Building a multi-utility business
A ScottishPower case study

Page 3: The external environment

Looking at the recent history of developments in the electricity industry, it becomes immediately apparent why ScottishPower has developed its strategy:
Large industrial customers who used over 1MW were able to choose their own electricity supplier. These customers account for around 30% of electricity sales, but include only a very small number of the large industrial firms, such as ICI and British Steel.
Smaller commercial operations, like supermarket stores or hotels, who use over 100kW were able to choose their own electricity supplier.
Domestic customers will be able to choose their own suppliers.

Scottish Power 2 Image 2Given this increasing liberalisation of the electricity market, ScottishPower had to choose a way forward to ensure future growth. The multi-utility idea avoided the problems that the other utilities had experienced when they diversified into areas beyond their core competencies. They found they lacked the management expertise to run businesses that differed profoundly from their own.

This meant that ScottishPower made the move into a range of utility services that tapped existing management skills and expertise, whilst delivering to large numbers of new customers, most of whom prefer to deal with a single supplier for their water/gas/electricity etc. The advantages of this are particularly noticeable in either building a new property (the utility services put in by one company) or for those just having moved home, when a single call can arrange the provision of a range of utility services.

ScottishPower’s strategy

ScottishPower’s strategy has always been driven by striving to be “best in class.” In 1991, ScottishPower undertook a substantial benchmarking exercise by measuring its performance against that of other utility and customer service businesses in the UK and US and by adopting the best, most cost-efficient business practices. Therefore, ScottishPower’s expansion strategy has always hinged on being the best at what it already does, before considering growth opportunities elsewhere.

Strategic planning is concerned with giving an organisation an overall sense of direction and purpose. It is concerned with defining areas the organisation will focus on and how it will channel resources into these areas.
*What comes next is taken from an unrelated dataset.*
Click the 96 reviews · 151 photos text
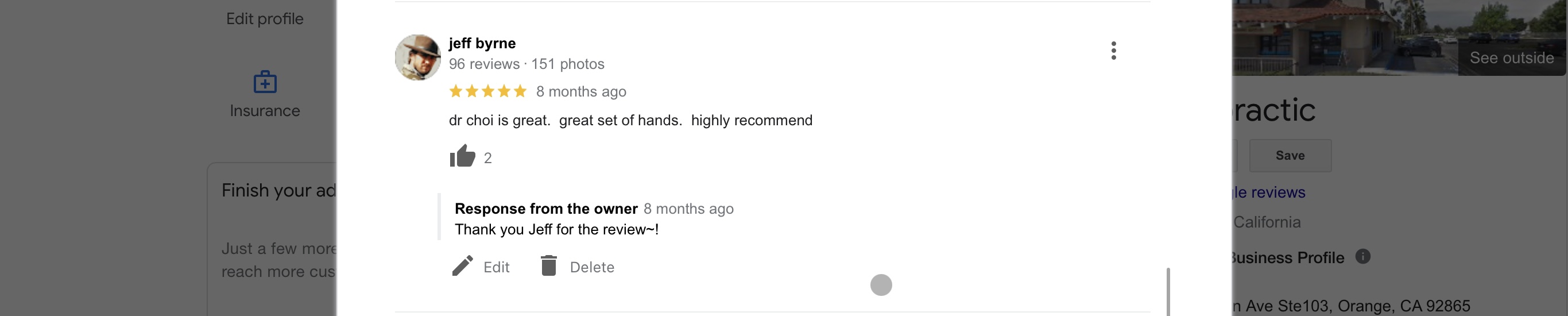 (x=526, y=64)
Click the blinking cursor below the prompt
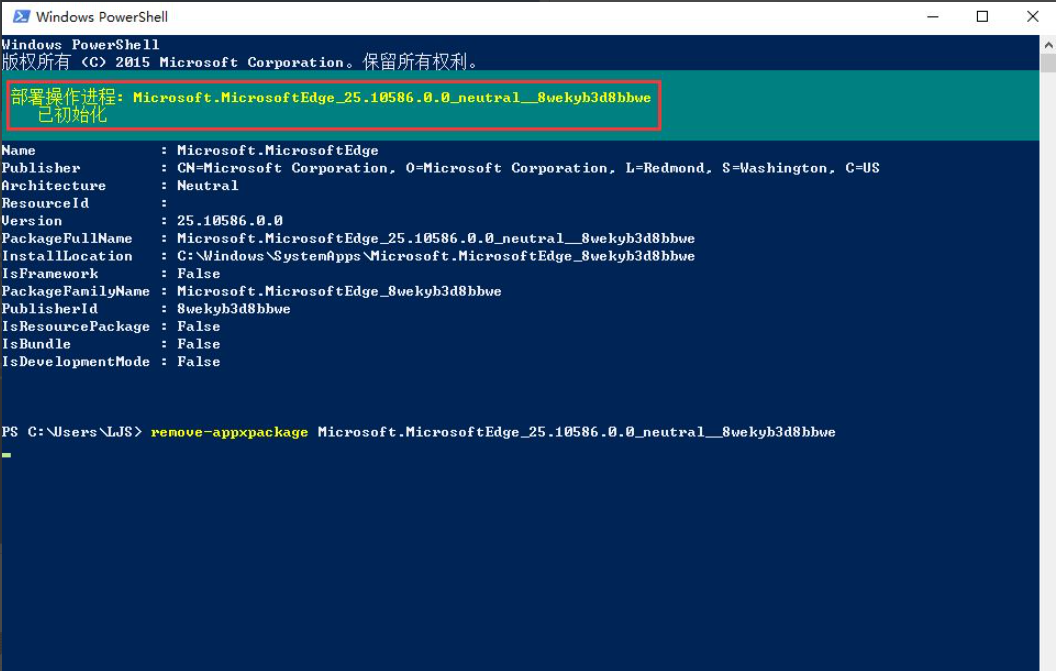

It is concerned with the major long-term decisions.

A brief outline of ScottishPower’s strategy is that it is seeking to:

  • Establish ScottishPower as the leading UK electricity producer/supplier - giving customers excellent service at competitive prices.
  • Expand in the UK to provide a range of other utility services.
  • Expanding abroad into electricity supply/ generation/ consultation.

The main costs of implementing this strategy have been the £1.1bn spent on Manweb and £1.67bn on Southern Water.